Turn all the material below into a numbered list, one line per item, and leave out the blank lines.

━━━━━━━━━━━━━━━━

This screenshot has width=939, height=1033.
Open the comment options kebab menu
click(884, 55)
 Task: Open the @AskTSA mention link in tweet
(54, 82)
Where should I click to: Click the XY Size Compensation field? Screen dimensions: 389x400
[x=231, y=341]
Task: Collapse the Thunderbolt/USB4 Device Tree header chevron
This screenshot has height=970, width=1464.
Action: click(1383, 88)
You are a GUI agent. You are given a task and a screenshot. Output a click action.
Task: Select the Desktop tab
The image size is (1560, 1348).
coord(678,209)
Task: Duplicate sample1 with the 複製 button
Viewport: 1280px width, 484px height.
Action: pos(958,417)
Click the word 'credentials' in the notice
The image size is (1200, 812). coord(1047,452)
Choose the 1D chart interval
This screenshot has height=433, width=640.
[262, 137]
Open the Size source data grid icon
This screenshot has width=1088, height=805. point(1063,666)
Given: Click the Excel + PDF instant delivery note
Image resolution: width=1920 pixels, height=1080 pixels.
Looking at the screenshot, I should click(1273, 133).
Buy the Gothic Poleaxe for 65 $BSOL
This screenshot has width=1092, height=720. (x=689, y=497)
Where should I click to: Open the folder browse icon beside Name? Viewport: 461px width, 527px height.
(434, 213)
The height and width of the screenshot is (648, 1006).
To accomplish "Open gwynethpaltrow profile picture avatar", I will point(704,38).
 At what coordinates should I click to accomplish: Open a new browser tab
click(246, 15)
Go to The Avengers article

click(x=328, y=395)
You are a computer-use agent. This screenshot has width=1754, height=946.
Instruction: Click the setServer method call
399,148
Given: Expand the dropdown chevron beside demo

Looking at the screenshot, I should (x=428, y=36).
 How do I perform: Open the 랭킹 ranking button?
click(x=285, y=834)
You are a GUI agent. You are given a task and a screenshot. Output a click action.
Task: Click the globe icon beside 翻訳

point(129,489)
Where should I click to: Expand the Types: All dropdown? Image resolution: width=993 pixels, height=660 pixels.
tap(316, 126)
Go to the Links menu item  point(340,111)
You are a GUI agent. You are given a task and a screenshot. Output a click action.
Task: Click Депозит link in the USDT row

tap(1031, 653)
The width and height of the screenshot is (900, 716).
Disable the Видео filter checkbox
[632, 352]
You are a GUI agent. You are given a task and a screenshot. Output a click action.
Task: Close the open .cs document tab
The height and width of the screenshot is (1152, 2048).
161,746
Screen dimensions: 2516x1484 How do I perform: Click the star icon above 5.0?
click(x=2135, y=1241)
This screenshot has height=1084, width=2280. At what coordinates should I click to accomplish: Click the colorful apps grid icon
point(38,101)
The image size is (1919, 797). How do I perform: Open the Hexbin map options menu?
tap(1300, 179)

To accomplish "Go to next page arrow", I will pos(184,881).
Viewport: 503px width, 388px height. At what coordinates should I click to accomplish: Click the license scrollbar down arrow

━━━━━━━━━━━━━━━━

SOLUTION BELOW
1. This screenshot has width=939, height=1033.
2. Open the comment options kebab menu
3. click(884, 55)
4.  Task: Open the @AskTSA mention link in tweet
5. (54, 82)
6. Where should I click to: Click the XY Size Compensation field? Screen dimensions: 389x400
7. [x=231, y=341]
8. Task: Collapse the Thunderbolt/USB4 Device Tree header chevron
9. This screenshot has height=970, width=1464.
10. Action: click(1383, 88)
11. You are a GUI agent. You are given a task and a screenshot. Output a click action.
12. Task: Select the Desktop tab
13. The image size is (1560, 1348).
14. coord(678,209)
15. Task: Duplicate sample1 with the 複製 button
16. Viewport: 1280px width, 484px height.
17. Action: pos(958,417)
18. Click the word 'credentials' in the notice
19. The image size is (1200, 812). coord(1047,452)
20. Choose the 1D chart interval
21. This screenshot has height=433, width=640.
22. [262, 137]
23. Open the Size source data grid icon
24. This screenshot has width=1088, height=805. point(1063,666)
25. Given: Click the Excel + PDF instant delivery note
26. Image resolution: width=1920 pixels, height=1080 pixels.
27. Looking at the screenshot, I should click(1273, 133).
28. Buy the Gothic Poleaxe for 65 $BSOL
29. This screenshot has width=1092, height=720. (x=689, y=497)
30. Where should I click to: Open the folder browse icon beside Name? Viewport: 461px width, 527px height.
31. (434, 213)
32. The height and width of the screenshot is (648, 1006).
33. To accomplish "Open gwynethpaltrow profile picture avatar", I will point(704,38).
34.  At what coordinates should I click to accomplish: Open a new browser tab
35. click(246, 15)
36. Go to The Avengers article
37. click(x=328, y=395)
38. You are a computer-use agent. This screenshot has width=1754, height=946.
39. Instruction: Click the setServer method call
40. 399,148
41. Given: Expand the dropdown chevron beside demo
42. Looking at the screenshot, I should (x=428, y=36).
43.  How do I perform: Open the 랭킹 ranking button?
44. click(x=285, y=834)
45. You are a GUI agent. You are given a task and a screenshot. Output a click action.
46. Task: Click the globe icon beside 翻訳
47. point(129,489)
48. Where should I click to: Expand the Types: All dropdown? Image resolution: width=993 pixels, height=660 pixels.
49. tap(316, 126)
50. Go to the Links menu item  point(340,111)
51. You are a GUI agent. You are given a task and a screenshot. Output a click action.
52. Task: Click Депозит link in the USDT row
53. tap(1031, 653)
54. The width and height of the screenshot is (900, 716).
55. Disable the Видео filter checkbox
56. [632, 352]
57. You are a GUI agent. You are given a task and a screenshot. Output a click action.
58. Task: Close the open .cs document tab
59. The height and width of the screenshot is (1152, 2048).
60. 161,746
61. Screen dimensions: 2516x1484 How do I perform: Click the star icon above 5.0?
62. click(x=2135, y=1241)
63. This screenshot has height=1084, width=2280. At what coordinates should I click to accomplish: Click the colorful apps grid icon
64. point(38,101)
65. The image size is (1919, 797). How do I perform: Open the Hexbin map options menu?
66. tap(1300, 179)
67. To accomplish "Go to next page arrow", I will pos(184,881).
68. Viewport: 503px width, 388px height. At what coordinates should I click to accomplish: Click the license scrollbar down arrow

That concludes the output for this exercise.